Featuring insights from more than 4,000 respondents, the report illustrates how the past year impacted the data science industry, along with areas of success and places for continued growth for the field.
AUSTIN, Texas, July 22, 2021 (GLOBE NEWSWIRE) — The past year has impacted all areas of life and work in myriad ways, and the data science field is no exception. Today, Anaconda, provider of the world’s most popular data science platform, released the 2021 State of Data Science report, sharing valuable insight into some of the changes, trends, and areas for growth in the industry.
Titled “2021 State of Data Science: On the Path to Impact,” the report looks at data science industry trends such as COVID-19’s impact, popular programming languages, data literacy, and bias and explainability in machine learning (ML) models. 4,299 individuals from more than 140 countries took part in the online survey conducted from April 14 to May 5, 2021.
Among the trends highlighted by the report, it’s clear that data science has become an essential part of many organization’s workflows. However, the results also indicate there is still room to grow. For example, 50% of respondents said that their organization’s investment in data science either stayed the same or increased due to the pandemic, with only 37% saying it led to a decrease. The 2021 State of Data Science report offers insight into the practices and concerns shaping this vital industry, from education to enterprise model deployment. Respondents spanned various age groups, industries, and job functions, allowing for granular analysis of responses across multiple variables.
Some highlights from the report include:
- Many business leaders often think quantity should be at the forefront when collecting data for analysis, and this idea makes sense on a certain level. However, survey results suggest that a faulty assumption may lie at the heart of this question. When asked what the biggest myth in data science is, 31% of respondents said it’s the idea that having access to more data translates to greater accuracy.
- This year’s survey results show that, in the data science sector, automation is welcomed and isn’t seen as a competitor but rather a complementary tool to workers. 55% of respondents hope to see more automation and AutoML in data science, while only 4% are concerned with how automation will impact data scientists’ careers. In fact, when asked what the biggest myth is in data science, 33% of respondents replied it’s that “data scientists will be replaced by AI soon.”
- When asked, 87% responded that their organization allows the use of open-source software.
- Respondents indicated the biggest problem to tackle in the AI/ML area today was the social impacts caused by bias in data and models; this was the most popular answer, at 31% of responses. However, the survey also revealed that there is still progress to be made to tackle this issue. When asked if their data science teams have any plans to ensure fairness and mitigate bias in data sets and models, 30% of respondents stated that their organizations didn’t have plans, and 30% responded, “I don’t know.” While only 10% of respondents indicated their organization has already implemented a solution to ensure fairness and mitigate bias, it’s encouraging to see 30% said they are planning to implement a step in the next year, whereas, in the 2020 State of Data Science survey results, only 23% of respondents said that they planned to implement one step in the next 12 months.

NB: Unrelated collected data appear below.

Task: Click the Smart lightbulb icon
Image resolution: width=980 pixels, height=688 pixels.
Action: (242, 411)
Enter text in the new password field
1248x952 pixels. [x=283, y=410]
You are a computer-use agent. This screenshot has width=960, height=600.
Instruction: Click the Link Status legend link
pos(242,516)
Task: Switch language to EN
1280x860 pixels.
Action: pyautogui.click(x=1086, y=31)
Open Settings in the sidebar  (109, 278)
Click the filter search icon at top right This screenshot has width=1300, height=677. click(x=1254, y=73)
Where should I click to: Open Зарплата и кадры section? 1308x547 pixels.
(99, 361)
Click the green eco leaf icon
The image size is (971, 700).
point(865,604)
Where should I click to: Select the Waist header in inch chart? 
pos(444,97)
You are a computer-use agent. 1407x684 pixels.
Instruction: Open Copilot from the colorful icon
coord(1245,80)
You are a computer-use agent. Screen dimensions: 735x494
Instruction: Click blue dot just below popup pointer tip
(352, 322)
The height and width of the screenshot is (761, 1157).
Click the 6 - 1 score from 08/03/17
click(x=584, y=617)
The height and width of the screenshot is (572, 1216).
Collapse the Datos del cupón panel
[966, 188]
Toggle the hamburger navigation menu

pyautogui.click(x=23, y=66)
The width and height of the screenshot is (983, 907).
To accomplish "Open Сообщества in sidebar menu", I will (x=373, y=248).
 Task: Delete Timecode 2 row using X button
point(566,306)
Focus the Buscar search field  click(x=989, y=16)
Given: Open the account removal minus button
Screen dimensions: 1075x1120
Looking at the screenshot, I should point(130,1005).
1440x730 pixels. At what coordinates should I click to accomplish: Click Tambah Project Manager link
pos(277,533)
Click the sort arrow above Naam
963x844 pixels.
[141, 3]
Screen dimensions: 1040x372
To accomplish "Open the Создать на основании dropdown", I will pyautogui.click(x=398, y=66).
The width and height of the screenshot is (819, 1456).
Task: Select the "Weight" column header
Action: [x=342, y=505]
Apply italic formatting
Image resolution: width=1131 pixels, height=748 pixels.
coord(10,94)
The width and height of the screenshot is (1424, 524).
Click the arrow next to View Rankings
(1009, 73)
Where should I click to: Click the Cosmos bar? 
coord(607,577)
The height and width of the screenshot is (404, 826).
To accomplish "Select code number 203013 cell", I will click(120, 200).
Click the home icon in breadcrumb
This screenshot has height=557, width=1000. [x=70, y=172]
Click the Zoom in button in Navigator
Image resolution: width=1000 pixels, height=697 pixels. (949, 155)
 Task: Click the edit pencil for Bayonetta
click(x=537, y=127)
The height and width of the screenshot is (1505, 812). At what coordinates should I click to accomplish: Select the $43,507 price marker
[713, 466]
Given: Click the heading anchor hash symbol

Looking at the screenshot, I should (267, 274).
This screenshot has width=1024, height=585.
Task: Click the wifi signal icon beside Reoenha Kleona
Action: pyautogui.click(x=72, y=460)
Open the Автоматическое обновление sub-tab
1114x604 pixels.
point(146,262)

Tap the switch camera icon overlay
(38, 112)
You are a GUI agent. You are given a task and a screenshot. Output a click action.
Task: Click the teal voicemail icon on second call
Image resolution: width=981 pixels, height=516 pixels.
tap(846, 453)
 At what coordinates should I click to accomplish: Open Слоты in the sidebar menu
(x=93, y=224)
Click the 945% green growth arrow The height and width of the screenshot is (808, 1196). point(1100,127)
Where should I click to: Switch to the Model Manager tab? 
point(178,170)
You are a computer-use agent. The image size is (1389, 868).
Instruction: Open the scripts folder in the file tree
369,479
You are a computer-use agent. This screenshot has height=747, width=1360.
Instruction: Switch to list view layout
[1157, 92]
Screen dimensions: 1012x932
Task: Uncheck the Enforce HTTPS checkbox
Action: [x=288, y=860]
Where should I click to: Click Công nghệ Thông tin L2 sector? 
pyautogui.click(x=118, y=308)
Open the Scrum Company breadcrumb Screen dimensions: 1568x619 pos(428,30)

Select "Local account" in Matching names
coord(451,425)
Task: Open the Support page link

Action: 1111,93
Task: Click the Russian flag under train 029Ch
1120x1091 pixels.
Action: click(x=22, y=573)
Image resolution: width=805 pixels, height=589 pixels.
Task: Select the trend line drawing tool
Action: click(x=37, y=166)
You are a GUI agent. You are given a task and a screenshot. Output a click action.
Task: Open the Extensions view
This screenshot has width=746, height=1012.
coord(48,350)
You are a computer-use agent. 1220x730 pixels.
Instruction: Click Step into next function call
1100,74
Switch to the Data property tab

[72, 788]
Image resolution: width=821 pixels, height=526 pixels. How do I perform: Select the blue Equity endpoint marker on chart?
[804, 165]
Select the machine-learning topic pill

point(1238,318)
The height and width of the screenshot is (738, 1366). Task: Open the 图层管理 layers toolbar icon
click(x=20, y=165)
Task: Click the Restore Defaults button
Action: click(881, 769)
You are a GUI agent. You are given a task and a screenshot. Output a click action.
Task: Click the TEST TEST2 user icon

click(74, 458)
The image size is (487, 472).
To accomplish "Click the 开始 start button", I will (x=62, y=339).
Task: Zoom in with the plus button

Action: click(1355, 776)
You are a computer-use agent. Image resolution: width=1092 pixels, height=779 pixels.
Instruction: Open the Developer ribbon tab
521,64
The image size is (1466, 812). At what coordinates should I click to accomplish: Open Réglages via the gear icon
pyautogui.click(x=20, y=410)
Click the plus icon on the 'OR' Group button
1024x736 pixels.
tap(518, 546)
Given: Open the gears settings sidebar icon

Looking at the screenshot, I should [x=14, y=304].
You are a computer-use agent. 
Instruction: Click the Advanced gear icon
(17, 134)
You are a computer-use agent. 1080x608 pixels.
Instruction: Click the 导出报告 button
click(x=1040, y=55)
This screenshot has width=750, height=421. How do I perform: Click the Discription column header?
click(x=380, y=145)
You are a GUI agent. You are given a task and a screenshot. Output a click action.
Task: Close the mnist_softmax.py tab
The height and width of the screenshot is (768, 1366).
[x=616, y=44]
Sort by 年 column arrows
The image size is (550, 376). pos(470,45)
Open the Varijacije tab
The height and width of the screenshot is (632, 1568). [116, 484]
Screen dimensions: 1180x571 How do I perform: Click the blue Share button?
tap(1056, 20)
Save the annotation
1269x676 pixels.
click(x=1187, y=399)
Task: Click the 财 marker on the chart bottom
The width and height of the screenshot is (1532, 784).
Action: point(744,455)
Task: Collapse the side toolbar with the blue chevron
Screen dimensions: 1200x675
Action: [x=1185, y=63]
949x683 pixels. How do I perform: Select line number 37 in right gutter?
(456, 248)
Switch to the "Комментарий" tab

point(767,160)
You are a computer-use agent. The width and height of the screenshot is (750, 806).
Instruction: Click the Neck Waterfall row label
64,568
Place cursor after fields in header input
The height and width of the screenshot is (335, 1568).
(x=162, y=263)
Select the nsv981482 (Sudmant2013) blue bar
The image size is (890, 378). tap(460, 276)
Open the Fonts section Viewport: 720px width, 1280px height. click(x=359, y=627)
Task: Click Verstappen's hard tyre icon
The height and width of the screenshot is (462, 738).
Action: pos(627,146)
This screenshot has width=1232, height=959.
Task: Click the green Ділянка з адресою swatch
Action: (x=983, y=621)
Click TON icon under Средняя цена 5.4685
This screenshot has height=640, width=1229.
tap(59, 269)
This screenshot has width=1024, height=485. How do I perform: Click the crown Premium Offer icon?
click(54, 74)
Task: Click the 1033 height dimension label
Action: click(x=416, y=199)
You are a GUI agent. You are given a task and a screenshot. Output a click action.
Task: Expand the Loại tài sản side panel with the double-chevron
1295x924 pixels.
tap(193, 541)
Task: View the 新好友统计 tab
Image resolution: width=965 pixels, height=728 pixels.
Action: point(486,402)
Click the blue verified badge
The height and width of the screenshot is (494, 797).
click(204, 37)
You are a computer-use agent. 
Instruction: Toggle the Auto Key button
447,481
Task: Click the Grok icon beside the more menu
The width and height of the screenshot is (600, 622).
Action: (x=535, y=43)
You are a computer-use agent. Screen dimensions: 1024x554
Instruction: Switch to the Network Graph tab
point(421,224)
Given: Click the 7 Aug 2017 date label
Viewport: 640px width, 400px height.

“Over the past year, we’ve seen the power of data science for good and the innovation that can happen when the open-source data science community is supported,” said Peter Wang, CEO and co-founder of Anaconda. “This year’s State of Data Science report indicates the field is continuing to show impact, as some organizations increase their investments, many leaders display baseline data literacy, and about half of the respondents see their work involved in many business decisions. There are still clear areas for growth, especially in implementing ethical frameworks and education for data science and machine learning work. I’m excited by the progress the industry continues to make, especially as new generations enter the field, and look forward to its ongoing transformation.”
With more than 25 million users, Anaconda is the world’s most popular data science platform and the foundation of modern machine learning. We pioneered the use of Python for data science, champion its vibrant community, and continue to steward open-source projects that make tomorrow’s innovations possible. Our enterprise-grade solutions enable corporate, research, and academic institutions around the world to harness the power of open-source for competitive advantage, groundbreaking research, and a better world.